Ces rencontres donnent une dimension humaine à une boisson souvent consommée machinalement.

4. Boire le café au Vietnam : un rituel social avant tout
Au Vietnam, boire du café n’est pas un acte rapide. C’est un temps social.
Les cafés de rue et la lenteur assumée
Dans les rues de Hanoï ou de Hồ Chí Minh-Ville, le café se vit ainsi :
- on s’assoit bas,
- on regarde passer la vie,
- on discute, ou on se tait ensemble.
Le célèbre filtre individuel impose une attente naturelle. Cette lenteur n’est pas un défaut, mais une philosophie.
Variétés et styles de café
Le café vietnamien se décline de multiples façons :
- café noir intense,
- café au lait concentré,
- café glacé pour la chaleur,
- créations contemporaines plus audacieuses.
Ce qui compte n’est pas la recette en soi, mais le moment partagé.
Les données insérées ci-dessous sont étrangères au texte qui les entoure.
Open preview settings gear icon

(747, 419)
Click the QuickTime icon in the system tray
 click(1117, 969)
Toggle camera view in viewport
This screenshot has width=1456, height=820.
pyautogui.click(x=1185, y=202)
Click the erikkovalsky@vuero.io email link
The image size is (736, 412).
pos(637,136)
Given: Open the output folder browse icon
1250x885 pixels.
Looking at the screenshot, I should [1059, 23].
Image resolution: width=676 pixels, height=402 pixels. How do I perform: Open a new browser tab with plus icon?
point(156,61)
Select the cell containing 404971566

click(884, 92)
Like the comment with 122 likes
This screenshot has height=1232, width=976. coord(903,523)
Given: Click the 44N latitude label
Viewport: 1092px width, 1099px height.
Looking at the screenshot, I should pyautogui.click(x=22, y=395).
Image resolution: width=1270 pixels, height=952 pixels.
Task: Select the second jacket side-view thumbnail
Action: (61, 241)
5. Voyager au Vietnam à travers le café : proposition d’itinéraire
Chez Far East Tour, nous concevons des itinéraires où le café devient un prétexte à la rencontre.
Suggestion de circuit thématique sur 7 jours
- Jour 1 – Arrivée à Hanoï
Découverte des cafés de quartier, introduction à la culture urbaine du café. - Jour 2 – Hanoï autrement
Visite de cafés anciens et contemporains, discussions sur les usages sociaux. - Jour 3 – Vol vers les Hauts Plateaux du Centre
Transition vers les paysages agricoles. - Jour 4 – Plantations de café autour de Buôn Ma Thuột
Marche dans les plantations, rencontre avec des cultivateurs. - Jour 5 – Processus et dégustation
Découverte du séchage, de la torréfaction et dégustation commentée. - Jour 6 – Đà Lạt et l’Arabica
Comparaison des terroirs, approche du café de spécialité. - Jour 7 – Retour et synthèse
Temps d’échange et mise en perspective culturelle.
Pourquoi cet itinéraire fonctionne
- rythme progressif,
- équilibre entre ville et campagne,
- expériences concrètes et humaines,
- compréhension globale, du sol à la tasse.

Conclusion – Le café vietnamien, un voyage en soi
Le café vietnamien n’est pas seulement une boisson énergisante. Il est un récit agricole, un espace social, une mémoire vivante et un miroir des transformations du pays.
Pour nous, chez Far East Tour, faire découvrir le Vietnam à travers le café, c’est inviter les voyageurs à :
- ralentir,
- observer,
- écouter,
- goûter autrement.
Voyager par le café, c’est comprendre que le Vietnam ne se révèle pas dans la précipitation, mais dans ces moments simples où l’on s’assoit, une tasse à la main, et où le temps accepte enfin de se poser.